• [EXERCISE INSTRUCTIONS] Would you return every entry below exactly as written, without its images?

Saved entries:
- - -

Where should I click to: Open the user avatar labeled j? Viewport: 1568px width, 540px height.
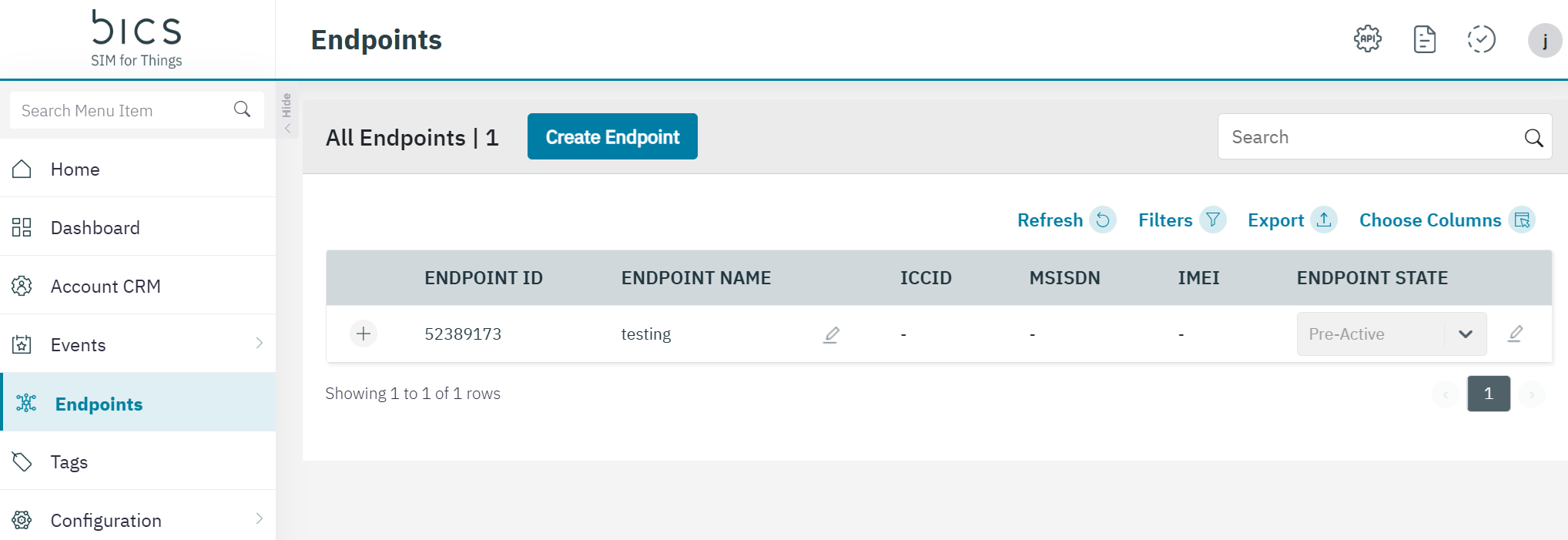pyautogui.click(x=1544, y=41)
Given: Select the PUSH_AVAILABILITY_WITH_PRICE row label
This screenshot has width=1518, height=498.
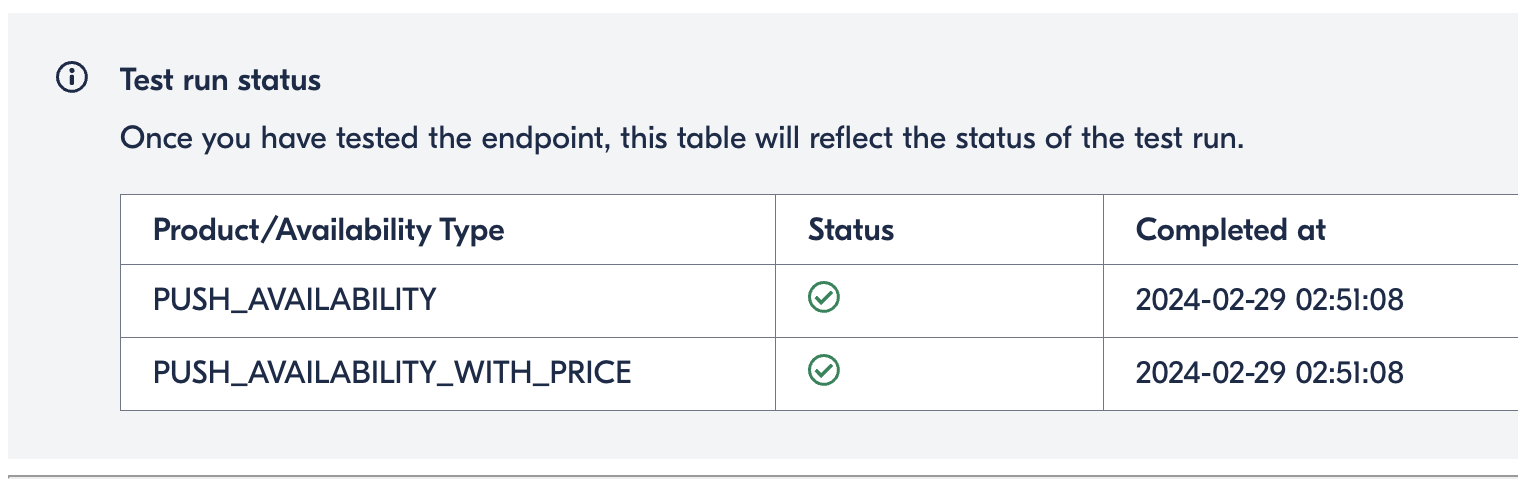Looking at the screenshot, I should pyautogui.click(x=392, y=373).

- - -

• [RESPONSE]
Where should I click to: Open the user avatar labeled j? Viewport: 1568px width, 540px height.
pyautogui.click(x=1544, y=41)
Given: Select the PUSH_AVAILABILITY_WITH_PRICE row label
This screenshot has width=1518, height=498.
Looking at the screenshot, I should pyautogui.click(x=392, y=373).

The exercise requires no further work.